Later, in January 2002, Caldera International (now SCO Group) relicensed (but has not made available) several versions under the four-clause BSD license, namely:
Research Unix: (early versions only)
 Version 1 Unix
 Version 2 Unix
 Version 3 Unix
 Version 4 Unix
 Version 5 Unix
 Version 6 Unix
 Version 7 Unix
 UNIX/32V
, there has been no widespread use of the code, but it can be used on emulator systems, and Version 5 Unix runs on the Nintendo Game Boy Advance using the SIMH PDP-11 emulator.
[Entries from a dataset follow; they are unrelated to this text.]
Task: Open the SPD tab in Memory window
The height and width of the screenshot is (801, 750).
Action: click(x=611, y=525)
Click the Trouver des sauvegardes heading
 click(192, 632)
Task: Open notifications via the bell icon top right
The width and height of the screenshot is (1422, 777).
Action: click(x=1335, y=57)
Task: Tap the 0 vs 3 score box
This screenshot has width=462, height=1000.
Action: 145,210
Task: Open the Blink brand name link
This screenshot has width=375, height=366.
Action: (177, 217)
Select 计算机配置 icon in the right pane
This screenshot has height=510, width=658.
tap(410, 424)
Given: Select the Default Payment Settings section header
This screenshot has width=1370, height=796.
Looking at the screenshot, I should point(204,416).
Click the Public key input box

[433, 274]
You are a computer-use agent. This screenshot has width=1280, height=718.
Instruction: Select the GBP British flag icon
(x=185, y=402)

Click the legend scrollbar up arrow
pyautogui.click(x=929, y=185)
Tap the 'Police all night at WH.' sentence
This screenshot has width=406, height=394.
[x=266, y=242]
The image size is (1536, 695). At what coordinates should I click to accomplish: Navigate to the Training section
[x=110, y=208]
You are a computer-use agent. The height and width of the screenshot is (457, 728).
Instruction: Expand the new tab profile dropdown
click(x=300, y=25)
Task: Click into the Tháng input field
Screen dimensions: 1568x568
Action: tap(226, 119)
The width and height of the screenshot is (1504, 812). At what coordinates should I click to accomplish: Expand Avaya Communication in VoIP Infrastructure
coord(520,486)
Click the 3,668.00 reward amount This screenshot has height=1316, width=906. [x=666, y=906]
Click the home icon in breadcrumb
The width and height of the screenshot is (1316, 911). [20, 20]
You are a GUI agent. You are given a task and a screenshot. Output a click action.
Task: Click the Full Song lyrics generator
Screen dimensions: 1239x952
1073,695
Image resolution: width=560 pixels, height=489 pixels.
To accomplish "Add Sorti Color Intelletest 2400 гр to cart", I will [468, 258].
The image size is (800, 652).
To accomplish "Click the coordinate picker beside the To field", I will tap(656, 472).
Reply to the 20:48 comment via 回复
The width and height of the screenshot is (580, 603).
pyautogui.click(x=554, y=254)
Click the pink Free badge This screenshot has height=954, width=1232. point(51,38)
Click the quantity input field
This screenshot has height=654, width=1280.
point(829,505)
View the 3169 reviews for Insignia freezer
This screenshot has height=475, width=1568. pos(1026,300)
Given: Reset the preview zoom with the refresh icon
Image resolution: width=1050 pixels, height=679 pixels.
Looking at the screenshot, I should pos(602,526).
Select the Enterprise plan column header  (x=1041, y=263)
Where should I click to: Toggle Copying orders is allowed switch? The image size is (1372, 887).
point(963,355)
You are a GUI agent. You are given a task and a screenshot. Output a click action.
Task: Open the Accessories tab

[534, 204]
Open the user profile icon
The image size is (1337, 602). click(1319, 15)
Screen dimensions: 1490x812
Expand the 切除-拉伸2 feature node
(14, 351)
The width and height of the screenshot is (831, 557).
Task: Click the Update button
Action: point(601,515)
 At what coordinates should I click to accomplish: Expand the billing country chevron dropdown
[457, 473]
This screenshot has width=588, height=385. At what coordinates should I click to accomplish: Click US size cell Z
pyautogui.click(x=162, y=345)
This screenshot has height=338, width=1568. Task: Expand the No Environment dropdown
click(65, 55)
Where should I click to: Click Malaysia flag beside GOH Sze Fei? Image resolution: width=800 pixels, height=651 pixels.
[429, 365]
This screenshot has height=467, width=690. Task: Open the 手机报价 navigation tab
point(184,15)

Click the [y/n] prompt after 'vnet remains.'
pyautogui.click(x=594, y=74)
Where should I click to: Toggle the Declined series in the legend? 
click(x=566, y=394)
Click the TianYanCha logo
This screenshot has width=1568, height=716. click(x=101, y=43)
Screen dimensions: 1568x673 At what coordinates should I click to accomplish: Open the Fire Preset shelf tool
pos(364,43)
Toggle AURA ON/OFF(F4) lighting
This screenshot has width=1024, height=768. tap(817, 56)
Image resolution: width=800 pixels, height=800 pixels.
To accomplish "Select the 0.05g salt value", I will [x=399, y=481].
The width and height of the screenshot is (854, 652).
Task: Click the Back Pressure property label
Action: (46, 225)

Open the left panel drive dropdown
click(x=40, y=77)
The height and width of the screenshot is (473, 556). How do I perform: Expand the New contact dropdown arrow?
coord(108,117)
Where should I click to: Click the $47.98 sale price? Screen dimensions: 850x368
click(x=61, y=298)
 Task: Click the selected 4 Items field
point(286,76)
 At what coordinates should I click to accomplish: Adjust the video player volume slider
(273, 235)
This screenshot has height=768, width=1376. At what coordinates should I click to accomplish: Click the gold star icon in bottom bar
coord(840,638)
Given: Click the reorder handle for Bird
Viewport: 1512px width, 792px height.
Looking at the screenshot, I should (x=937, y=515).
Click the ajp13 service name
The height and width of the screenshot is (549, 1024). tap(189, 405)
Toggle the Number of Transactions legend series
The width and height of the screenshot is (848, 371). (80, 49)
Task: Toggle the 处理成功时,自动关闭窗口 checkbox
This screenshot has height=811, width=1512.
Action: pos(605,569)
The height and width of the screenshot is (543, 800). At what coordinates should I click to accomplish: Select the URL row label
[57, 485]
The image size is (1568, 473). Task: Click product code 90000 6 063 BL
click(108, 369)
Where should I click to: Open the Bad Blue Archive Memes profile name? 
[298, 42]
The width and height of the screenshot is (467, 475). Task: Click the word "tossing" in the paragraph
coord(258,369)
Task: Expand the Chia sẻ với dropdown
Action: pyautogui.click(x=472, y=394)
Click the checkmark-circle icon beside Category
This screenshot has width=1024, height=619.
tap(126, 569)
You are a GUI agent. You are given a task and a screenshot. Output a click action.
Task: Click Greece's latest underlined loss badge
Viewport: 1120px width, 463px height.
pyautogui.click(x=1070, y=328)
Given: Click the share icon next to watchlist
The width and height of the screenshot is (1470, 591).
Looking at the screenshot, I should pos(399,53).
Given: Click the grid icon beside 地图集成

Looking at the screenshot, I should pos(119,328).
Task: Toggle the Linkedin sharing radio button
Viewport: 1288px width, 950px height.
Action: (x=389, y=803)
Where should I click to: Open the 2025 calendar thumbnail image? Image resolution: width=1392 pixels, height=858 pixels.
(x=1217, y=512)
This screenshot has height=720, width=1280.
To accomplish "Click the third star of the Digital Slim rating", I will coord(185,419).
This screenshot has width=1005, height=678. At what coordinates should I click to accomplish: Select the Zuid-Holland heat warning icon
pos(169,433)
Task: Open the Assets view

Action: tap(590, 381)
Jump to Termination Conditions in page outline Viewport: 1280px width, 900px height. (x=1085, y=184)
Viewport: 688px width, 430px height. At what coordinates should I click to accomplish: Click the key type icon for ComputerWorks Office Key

Version 6 Unix provides the basis for the MIT xv6 teaching system, which is an update of that version to ANSI C and the x86 or RISC-V platform.

The BSD vi text editor is based on code from the ed line editor in those early Unixes. Therefore, "traditional" vi could not be distributed freely, and various work-alikes (such as nvi) were created. Now that the original code is no longer encumbered, the "traditional" vi has been adapted for modern Unix-like operating systems.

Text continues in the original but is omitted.